In fact, Clinton was given one of the easiest rides of any President in history. He arrived in office after other men had ended the cold war and after other policies had propelled the United States into one of the greatest booms in its history; he left before his neglect of fundamental problems, from terrorism to Social Security, would exact its terrible toll. Dreading decisions, in his first term he flinched from them again and again; then he wasted his second term because he could not discipline his appetites or honestly confront his own actions. No chief executive since Warren Harding has brought more derision and disrespect upon the presidency.
But, as always, there is yet another interesting complication. The Bill Clinton story is not over. The same outstanding personal qualities that brought Clinton to the presidency have become relevant again now that he has left it, while the personal deficiencies that hobbled him in office have ceased to matter quite so much now that the nation no longer looks to him to lead it in war or protect it in peace.
Since exiting the presidency, Clinton has generally conducted himself with surprising grace and tact. He has been an articulate and effective spokesman for the United States when he travels abroad, while conspicuously refraining from criticizing his successor. Naturally, he has supported candidates of his own party, but he has largely stayed out of partisan politics. In this he could not have been more different from the only other living Democratic former President, Jimmy Carter, whose speech accepting the 2003 Nobel peace prize—during which Carter denounced on foreign soil the foreign policies of President Bush—may have been the most disgraceful act by an ex-President since John Tyler took a seat in the Confederate Congress.
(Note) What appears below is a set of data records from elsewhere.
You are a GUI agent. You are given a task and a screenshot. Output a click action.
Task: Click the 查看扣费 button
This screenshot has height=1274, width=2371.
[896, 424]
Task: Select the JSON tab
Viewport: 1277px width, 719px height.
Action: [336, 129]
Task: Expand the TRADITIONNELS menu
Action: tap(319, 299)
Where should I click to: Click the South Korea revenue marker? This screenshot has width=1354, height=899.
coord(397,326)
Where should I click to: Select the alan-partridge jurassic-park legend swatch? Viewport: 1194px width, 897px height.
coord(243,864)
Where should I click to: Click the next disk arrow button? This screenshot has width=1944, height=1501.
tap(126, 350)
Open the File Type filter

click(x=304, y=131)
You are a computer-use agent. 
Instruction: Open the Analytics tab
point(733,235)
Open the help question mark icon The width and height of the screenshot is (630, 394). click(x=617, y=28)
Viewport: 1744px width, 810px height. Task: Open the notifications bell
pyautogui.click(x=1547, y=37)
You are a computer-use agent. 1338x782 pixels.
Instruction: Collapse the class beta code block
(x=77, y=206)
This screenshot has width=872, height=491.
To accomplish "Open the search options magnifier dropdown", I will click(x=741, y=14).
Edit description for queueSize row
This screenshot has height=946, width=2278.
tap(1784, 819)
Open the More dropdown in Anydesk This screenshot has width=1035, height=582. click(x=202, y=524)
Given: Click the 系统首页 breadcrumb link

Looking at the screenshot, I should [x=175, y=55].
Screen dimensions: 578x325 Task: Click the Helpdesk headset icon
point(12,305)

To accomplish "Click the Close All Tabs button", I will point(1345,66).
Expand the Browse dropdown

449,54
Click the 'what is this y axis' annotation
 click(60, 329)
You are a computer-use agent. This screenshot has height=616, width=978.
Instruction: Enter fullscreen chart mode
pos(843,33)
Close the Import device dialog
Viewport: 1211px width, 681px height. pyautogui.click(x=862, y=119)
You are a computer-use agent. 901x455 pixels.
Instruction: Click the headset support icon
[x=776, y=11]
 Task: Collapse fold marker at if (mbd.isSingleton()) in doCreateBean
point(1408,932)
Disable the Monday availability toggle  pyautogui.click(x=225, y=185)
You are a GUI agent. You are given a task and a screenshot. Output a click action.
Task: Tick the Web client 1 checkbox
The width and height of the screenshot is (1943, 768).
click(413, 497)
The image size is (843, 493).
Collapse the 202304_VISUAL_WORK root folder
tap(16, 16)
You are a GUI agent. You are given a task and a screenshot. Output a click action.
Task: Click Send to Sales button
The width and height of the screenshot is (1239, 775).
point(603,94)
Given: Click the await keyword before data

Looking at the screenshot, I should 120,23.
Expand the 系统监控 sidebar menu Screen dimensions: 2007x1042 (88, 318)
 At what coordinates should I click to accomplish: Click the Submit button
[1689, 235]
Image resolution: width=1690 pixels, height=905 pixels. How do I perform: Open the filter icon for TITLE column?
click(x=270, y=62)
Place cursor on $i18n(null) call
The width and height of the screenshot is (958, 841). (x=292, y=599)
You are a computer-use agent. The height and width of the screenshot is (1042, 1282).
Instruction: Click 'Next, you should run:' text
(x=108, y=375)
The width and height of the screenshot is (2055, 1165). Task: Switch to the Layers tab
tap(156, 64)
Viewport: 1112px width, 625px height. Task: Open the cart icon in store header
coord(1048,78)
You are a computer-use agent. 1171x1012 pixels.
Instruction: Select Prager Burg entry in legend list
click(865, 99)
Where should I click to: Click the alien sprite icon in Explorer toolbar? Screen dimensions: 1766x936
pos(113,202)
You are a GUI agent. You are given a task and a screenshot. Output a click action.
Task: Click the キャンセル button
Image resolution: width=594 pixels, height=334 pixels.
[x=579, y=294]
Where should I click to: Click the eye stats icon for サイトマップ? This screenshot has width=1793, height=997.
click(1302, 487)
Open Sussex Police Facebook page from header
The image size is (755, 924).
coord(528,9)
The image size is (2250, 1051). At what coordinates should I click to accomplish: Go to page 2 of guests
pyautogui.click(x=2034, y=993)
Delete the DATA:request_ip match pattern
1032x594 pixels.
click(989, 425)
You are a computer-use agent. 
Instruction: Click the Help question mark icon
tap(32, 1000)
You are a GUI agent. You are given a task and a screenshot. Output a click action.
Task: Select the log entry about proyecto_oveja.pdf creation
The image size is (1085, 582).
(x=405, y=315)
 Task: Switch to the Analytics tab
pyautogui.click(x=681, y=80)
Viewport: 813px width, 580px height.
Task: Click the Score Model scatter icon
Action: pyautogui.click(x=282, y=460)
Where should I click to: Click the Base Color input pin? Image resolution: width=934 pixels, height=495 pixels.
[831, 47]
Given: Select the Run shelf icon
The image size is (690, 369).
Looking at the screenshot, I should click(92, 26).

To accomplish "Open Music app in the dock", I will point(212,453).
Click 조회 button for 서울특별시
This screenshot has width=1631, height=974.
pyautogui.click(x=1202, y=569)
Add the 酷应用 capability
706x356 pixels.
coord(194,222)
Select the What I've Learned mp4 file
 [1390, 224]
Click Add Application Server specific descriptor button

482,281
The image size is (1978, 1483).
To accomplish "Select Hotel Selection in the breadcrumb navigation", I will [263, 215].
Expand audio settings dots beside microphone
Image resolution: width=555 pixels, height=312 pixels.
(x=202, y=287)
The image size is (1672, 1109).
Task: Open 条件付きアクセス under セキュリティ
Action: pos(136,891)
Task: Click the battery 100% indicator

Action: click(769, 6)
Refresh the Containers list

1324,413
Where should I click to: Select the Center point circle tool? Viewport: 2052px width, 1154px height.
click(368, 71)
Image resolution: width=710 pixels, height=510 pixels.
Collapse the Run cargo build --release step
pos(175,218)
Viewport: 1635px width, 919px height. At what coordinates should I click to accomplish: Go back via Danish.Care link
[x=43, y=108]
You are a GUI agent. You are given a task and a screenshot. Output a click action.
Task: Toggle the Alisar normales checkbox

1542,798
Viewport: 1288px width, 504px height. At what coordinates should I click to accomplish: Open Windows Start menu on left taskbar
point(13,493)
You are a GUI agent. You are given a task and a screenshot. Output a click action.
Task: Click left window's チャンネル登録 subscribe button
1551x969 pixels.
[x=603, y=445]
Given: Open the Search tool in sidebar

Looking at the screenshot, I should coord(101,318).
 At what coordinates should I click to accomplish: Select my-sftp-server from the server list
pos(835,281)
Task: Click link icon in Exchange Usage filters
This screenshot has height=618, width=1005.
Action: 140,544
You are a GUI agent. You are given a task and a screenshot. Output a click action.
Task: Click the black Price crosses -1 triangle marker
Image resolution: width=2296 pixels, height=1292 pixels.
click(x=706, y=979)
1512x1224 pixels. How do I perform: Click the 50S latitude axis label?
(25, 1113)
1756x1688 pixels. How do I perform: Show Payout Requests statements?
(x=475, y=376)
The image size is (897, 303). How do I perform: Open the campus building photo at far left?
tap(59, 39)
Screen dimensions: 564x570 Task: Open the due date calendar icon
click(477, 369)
In My Life, Clinton often talks about the process of maturation. Like many members of his generation, he has been late to reach full adulthood—not even being elected President quite got him there. Now, at sixty, he may at last have arrived. And who knows? There may still be important work yet for this gifted man to do, especially if ways can be found to deploy his persuasiveness and charm in the service of his country on the world stage. If that were actually to come about, the day might yet dawn when Americans of all political points of view would be ready to give the contradictory teller of this contradictory tale the affection and respect he has craved above everything else in life.